Casualties: Us. We’re the beta testers. Aurora Feint’s developers told us that for app testing, “Apple requires special signing to be done that binds each app to a specific device for debugging purposes,” and it’s limited to five, so they "definitely had some people camping out in our offices" to test. Twitterific creator Craig Hockenberry notes that the iPhone app's crash report come to a dev in a form barely more comprehensible than Swahili, on top of lacking info about what's going on in the phone outside their app. And then, if you do have a fix, there's no way to test it, other than to release it out into the wild through the App Store, "the developer equivalent of playing Russian roulette."

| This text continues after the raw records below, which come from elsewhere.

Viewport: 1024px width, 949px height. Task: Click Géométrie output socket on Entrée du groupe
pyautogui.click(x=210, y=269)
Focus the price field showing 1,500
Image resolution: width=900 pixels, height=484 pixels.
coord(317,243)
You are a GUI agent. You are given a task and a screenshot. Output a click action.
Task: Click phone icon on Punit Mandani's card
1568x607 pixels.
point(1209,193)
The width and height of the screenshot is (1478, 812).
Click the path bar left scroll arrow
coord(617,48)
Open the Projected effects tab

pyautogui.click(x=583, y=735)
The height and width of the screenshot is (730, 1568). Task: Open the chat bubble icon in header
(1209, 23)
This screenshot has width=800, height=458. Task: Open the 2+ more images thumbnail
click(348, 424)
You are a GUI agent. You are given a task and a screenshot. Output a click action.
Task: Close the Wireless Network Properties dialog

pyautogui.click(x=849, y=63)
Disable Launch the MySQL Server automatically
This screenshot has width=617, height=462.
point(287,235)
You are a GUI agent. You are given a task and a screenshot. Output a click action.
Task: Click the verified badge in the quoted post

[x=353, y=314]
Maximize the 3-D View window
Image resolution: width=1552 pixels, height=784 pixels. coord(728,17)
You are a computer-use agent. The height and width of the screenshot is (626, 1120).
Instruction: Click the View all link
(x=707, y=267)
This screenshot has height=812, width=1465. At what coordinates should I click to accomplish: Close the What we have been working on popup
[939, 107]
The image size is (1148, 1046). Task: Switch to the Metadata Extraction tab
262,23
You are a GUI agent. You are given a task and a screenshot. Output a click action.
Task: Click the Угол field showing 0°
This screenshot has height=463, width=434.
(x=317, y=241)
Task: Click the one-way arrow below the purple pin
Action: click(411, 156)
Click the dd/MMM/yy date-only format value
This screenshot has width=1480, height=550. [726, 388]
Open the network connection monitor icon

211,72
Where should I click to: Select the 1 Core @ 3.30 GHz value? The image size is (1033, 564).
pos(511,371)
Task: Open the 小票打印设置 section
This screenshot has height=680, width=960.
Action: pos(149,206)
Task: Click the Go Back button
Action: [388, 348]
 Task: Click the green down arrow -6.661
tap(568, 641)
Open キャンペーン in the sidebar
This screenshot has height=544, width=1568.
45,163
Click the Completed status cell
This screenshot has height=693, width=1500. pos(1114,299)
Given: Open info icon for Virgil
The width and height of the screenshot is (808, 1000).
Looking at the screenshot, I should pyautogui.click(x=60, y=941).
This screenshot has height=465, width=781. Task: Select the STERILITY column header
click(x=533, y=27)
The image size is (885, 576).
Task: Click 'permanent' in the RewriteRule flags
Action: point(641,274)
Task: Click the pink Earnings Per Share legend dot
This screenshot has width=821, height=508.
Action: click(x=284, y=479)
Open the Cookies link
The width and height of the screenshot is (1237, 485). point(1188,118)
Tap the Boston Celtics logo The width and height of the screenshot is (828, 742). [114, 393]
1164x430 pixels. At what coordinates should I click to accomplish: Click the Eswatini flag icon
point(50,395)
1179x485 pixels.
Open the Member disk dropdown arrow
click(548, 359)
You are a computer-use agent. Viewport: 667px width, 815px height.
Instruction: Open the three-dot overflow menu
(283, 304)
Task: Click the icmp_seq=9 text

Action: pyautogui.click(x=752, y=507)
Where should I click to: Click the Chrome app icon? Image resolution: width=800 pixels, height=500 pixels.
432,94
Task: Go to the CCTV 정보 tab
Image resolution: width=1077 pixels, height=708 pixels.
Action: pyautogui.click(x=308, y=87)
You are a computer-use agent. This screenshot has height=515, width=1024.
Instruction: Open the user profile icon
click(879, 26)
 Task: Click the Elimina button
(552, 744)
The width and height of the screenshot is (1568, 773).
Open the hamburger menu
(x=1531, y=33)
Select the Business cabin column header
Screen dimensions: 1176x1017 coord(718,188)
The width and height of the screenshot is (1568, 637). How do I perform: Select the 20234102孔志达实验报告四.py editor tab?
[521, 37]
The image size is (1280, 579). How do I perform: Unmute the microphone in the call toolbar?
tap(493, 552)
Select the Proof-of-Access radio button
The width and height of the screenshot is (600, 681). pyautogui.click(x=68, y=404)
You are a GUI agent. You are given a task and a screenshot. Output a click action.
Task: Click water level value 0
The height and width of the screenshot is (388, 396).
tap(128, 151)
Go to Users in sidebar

On the upside, Apple appears to be launching a beta testing program soon that'll let devs test apps on up to 100 devices, which jibes with what Tapulous CEO Bart Decrem alluded to in a conversation with us. Hopefully it does roll out in the next couple days, as expected. But even then, putting beta software on a device will require the iPhone or iPod serial number, and will still have to snagged through the App Store.

Apple's number one priority is Apple.

Casualties: Basically anything that threatens any of the iPhone’s core functions or key profit centers. Opera told us they aren't developing for the iPhone because the SDK doesn't allow apps "that interpret code, which is essentially what the browser does." Mozilla CEO John Lilly is more acidic in this month’s Wired saying, “Apple makes it too hard” but they’re using “a business argument masquerading as a technological” one. Any formats not supported by Apple essentially don’t exist. AT&T has implied to us that it’s Apple that’s not allowing laptop tethering, though there’s obviously network considerations for the carrier, so we're reasonably, but not totally, sure. The NY Times makes it clear that distributors of free music or video will have it tough too, so don’t expect a MyWaves or a Hulu app until the rules get clearer. Steve Jobs told the NYT that this does represent a competitive threat. "We will compete” with developers’ apps, he said blatantly.

As anyone running the 2.0 software knows, there are definite stability issues, lending a lot of credence to Apple's sandbox for applications—could you imagine it being more unstable? On the other hand, the massive anticipation for the Pwnage 2.0 tool, the vast universe of applications we’re missing out on—not just pirated goodies, but honest-to-God mission-critical wares—shows the SDK clearly doesn't provide everything we need it to. And it might never. But the black market app economy can and does fill the void. Apple might seek to shut it down, but the iPhone's two-class app economy may prove to be its greatest strength.